Original Sin of SSO: macOS PRT Cookie Theft & Entra ID Persistence via Device Forgery
No ratings
Presented at DEF CON 33 by
While the theft of Primary Refresh Token (PRT) cookies on Windows has been extensively studied, similar attacks on macOS remain unexplored. As organizations increasingly use Microsoft Intune to manage both Windows and macOS devices, a critical question arises: can attackers also extract PRT cookies from macOS? In this talk, we present our research into Microsoft’s SSO implementation within the Intune Company Portal for macOS. We compare authentication flows and security controls between Windows and macOS, exposing weaknesses that allow attackers to bypass process validation and obtain authentication tokens under certain conditions.
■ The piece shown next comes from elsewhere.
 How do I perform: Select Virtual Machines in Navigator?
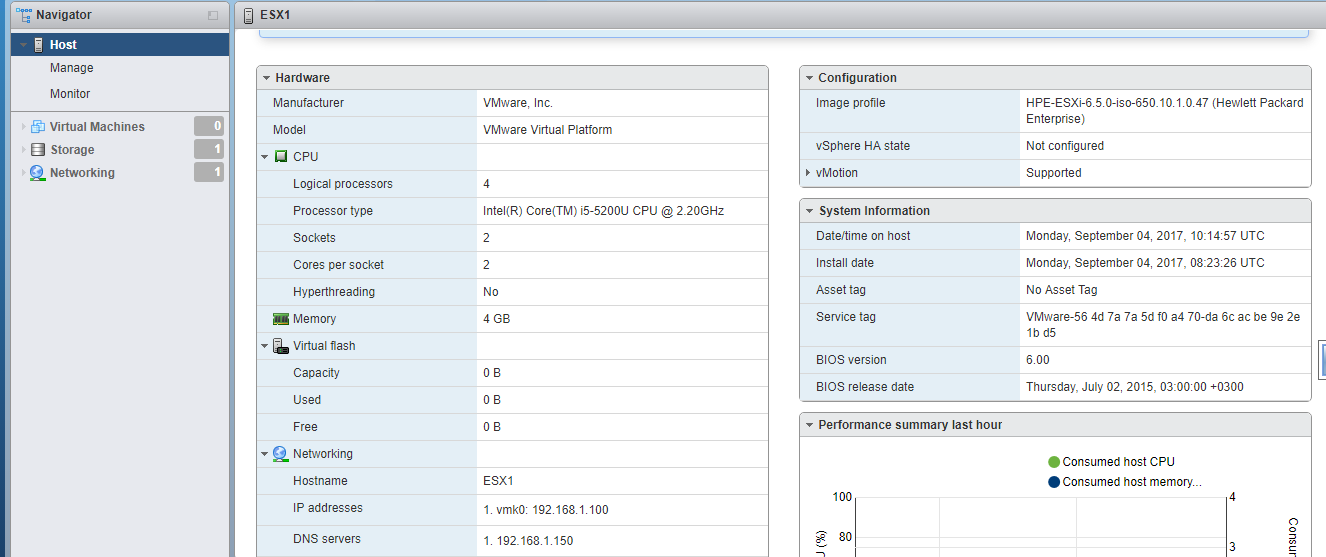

Another obstacle for attackers has been Microsoft’s efforts to make it more difficult to register new devices using stolen credentials for persistence. Our research introduces a novel technique: once an attacker acquires a token with an MFA claim on the device, they can still register new devices and generate new tokens without concern for the original stolen token’s expiration. We will demonstrate PRT Cookie extraction on macOS and release a proof-of-concept tool, showing not only how credential theft techniques can now extend beyond Windows to macOS environments, but also how attackers can leverage these techniques for long-term persistence. References: Shang-De Jiang is a deputy director of the research team of CyCraft. Currently, he focuses on research on Incident Response and Endpoint Security and Microsoft Security. He has presented technical presentations in non-academic technical conferences, such as TROOPERS, HITB, HITCON, CodeBlue, Blue Team Summit and BlackHat USA. He is the co-founder of UCCU Hacker the private hacker group in Taiwan. Kazma is a university student from Taiwan and cybersecurity intern of CyCraft. His current work focuses on how Microsoft Entra ID integrates and behaves on macOS, diving deep into binary internals and real-world authentication logic. He’s also a CTF player with the B33F 50UP team, with a passion for reverse engineering and binary exploitation.